* **Source records**:

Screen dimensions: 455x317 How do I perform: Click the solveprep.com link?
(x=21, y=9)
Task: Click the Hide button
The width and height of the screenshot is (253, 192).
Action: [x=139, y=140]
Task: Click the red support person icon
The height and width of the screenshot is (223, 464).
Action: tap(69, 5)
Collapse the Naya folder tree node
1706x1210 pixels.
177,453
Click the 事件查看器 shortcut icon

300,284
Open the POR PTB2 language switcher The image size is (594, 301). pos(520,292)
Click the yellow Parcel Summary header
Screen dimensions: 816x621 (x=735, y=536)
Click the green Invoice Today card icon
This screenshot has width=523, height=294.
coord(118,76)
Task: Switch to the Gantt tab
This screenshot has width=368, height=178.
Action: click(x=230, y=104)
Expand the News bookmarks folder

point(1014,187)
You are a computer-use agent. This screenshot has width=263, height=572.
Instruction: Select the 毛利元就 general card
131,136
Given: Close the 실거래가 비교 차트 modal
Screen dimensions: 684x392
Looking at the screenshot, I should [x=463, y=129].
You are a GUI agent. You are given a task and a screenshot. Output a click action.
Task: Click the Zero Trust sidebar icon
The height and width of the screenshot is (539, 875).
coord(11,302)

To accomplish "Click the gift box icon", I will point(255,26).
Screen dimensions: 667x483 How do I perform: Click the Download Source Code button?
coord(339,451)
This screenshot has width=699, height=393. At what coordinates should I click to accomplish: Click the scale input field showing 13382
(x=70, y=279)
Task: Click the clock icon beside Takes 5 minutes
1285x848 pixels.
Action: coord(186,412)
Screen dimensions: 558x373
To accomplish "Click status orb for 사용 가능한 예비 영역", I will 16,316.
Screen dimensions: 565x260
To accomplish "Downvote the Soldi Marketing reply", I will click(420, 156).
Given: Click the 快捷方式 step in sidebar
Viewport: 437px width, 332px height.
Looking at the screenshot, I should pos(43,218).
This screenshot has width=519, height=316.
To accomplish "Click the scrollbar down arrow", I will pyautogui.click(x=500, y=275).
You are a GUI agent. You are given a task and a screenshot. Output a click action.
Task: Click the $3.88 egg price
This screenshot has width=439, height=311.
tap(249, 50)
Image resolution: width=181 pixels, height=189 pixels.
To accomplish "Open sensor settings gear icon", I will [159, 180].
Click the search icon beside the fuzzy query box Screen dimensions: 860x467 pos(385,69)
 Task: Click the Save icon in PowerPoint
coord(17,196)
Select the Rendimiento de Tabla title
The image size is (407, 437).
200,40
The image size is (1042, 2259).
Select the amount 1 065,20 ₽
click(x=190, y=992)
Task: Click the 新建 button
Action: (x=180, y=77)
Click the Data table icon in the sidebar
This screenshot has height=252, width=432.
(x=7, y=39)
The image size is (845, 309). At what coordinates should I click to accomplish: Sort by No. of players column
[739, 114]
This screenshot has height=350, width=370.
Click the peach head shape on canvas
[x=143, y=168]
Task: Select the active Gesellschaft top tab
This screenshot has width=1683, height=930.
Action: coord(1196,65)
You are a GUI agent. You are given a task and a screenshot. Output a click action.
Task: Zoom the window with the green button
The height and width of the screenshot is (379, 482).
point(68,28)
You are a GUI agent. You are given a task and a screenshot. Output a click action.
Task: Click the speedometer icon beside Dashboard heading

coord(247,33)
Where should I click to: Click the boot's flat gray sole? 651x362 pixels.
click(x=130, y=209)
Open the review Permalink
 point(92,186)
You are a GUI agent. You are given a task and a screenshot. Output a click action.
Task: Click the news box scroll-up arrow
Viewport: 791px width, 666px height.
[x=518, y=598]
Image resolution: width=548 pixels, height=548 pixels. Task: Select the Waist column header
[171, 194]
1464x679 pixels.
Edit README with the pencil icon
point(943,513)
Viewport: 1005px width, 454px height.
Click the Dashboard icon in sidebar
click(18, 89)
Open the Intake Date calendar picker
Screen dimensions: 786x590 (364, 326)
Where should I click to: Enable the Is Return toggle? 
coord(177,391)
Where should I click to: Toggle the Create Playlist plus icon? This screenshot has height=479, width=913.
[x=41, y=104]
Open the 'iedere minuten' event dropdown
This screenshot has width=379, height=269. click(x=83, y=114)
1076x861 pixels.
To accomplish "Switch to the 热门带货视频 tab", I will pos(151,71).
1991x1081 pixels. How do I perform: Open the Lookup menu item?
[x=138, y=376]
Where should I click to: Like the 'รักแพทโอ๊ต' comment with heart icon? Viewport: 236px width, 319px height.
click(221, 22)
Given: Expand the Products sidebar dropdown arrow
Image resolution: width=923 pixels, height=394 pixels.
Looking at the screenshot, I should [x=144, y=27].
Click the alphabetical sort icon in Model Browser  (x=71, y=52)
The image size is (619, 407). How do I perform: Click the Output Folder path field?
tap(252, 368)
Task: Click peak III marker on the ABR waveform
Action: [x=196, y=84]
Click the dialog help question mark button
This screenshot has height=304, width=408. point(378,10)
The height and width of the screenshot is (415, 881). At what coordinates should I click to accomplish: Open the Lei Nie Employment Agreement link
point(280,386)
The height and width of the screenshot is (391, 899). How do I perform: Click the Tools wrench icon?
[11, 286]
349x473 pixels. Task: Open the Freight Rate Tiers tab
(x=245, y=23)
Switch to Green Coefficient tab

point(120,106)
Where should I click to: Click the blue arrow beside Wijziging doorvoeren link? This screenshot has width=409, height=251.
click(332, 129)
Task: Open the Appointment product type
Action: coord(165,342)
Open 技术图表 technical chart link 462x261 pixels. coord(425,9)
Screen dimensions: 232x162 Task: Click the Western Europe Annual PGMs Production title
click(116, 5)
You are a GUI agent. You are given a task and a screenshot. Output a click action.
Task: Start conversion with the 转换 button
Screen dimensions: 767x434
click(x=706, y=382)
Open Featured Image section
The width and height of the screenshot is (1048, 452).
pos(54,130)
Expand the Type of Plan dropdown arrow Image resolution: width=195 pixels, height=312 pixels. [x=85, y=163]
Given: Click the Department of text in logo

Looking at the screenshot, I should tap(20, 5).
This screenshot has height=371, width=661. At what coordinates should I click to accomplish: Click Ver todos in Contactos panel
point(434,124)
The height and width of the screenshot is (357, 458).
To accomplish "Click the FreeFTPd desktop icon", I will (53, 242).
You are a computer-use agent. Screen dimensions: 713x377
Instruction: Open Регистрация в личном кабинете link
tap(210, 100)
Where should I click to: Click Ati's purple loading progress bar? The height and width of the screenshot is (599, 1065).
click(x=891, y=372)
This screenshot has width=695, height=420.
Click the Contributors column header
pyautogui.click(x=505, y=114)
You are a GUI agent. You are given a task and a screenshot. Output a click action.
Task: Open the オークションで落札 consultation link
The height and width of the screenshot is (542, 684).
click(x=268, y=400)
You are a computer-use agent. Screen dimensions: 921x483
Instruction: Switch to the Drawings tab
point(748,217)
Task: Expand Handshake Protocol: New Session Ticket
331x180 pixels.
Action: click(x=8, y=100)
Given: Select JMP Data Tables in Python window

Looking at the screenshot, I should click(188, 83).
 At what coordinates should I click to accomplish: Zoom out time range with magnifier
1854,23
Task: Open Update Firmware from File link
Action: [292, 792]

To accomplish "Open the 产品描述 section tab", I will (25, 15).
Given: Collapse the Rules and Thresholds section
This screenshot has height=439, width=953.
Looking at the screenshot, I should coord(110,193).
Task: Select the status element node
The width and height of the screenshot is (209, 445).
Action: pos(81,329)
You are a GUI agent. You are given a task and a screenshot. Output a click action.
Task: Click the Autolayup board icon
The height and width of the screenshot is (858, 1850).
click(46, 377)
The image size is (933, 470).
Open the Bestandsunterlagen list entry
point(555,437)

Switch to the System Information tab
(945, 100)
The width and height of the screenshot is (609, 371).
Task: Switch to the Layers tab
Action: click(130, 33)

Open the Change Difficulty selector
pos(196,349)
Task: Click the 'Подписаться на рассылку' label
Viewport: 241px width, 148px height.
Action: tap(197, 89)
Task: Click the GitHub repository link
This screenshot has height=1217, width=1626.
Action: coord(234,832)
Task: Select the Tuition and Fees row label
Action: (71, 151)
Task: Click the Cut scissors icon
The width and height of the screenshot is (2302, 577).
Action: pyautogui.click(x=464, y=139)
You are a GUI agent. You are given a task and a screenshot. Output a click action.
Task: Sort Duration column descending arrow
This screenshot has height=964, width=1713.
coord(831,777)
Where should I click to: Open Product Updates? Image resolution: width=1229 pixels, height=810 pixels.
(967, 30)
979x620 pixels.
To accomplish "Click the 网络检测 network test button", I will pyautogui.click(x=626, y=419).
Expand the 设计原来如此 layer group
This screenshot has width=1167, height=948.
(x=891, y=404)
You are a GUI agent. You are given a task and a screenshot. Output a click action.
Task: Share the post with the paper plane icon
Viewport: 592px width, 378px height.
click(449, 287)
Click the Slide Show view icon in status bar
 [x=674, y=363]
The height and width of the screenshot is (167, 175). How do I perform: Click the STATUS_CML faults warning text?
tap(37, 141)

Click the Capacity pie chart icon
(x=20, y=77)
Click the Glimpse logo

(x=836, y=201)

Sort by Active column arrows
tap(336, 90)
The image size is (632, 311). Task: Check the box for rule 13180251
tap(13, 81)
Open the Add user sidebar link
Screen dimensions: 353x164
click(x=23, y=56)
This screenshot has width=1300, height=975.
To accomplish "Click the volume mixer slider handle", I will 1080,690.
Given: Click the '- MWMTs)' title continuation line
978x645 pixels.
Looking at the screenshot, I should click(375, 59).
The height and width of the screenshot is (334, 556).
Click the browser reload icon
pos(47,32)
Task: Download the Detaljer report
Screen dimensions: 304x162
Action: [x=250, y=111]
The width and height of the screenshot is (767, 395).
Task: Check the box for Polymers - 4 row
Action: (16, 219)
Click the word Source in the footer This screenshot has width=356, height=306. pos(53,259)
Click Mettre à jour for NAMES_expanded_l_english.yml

* **Problem to solve**: Please render the lines of the entries above, between the line holding "Switch to Green Coefficient tab" and the line holding "click(x=268, y=400)" inclusive, as a JSON list of strings with one string per line. Omit blank lines.

* **Written response**:
[
  "Switch to Green Coefficient tab",
  "point(120,106)",
  "Where should I click to: Click the blue arrow beside Wijziging doorvoeren link? This screenshot has width=409, height=251.",
  "click(332, 129)",
  "Task: Open the Appointment product type",
  "Action: coord(165,342)",
  "Open 技术图表 technical chart link 462x261 pixels. coord(425,9)",
  "Screen dimensions: 232x162 Task: Click the Western Europe Annual PGMs Production title",
  "click(116, 5)",
  "You are a GUI agent. You are given a task and a screenshot. Output a click action.",
  "Task: Start conversion with the 转换 button",
  "Screen dimensions: 767x434",
  "click(x=706, y=382)",
  "Open Featured Image section",
  "The width and height of the screenshot is (1048, 452).",
  "pos(54,130)",
  "Expand the Type of Plan dropdown arrow Image resolution: width=195 pixels, height=312 pixels. [x=85, y=163]",
  "Given: Click the Department of text in logo",
  "Looking at the screenshot, I should tap(20, 5).",
  "This screenshot has height=371, width=661. At what coordinates should I click to accomplish: Click Ver todos in Contactos panel",
  "point(434,124)",
  "The height and width of the screenshot is (357, 458).",
  "To accomplish \"Click the FreeFTPd desktop icon\", I will (53, 242).",
  "You are a computer-use agent. Screen dimensions: 713x377",
  "Instruction: Open Регистрация в личном кабинете link",
  "tap(210, 100)",
  "Where should I click to: Click Ati's purple loading progress bar? The height and width of the screenshot is (599, 1065).",
  "click(x=891, y=372)",
  "This screenshot has width=695, height=420.",
  "Click the Contributors column header",
  "pyautogui.click(x=505, y=114)",
  "You are a GUI agent. You are given a task and a screenshot. Output a click action.",
  "Task: Open the オークションで落札 consultation link",
  "The height and width of the screenshot is (542, 684).",
  "click(x=268, y=400)"
]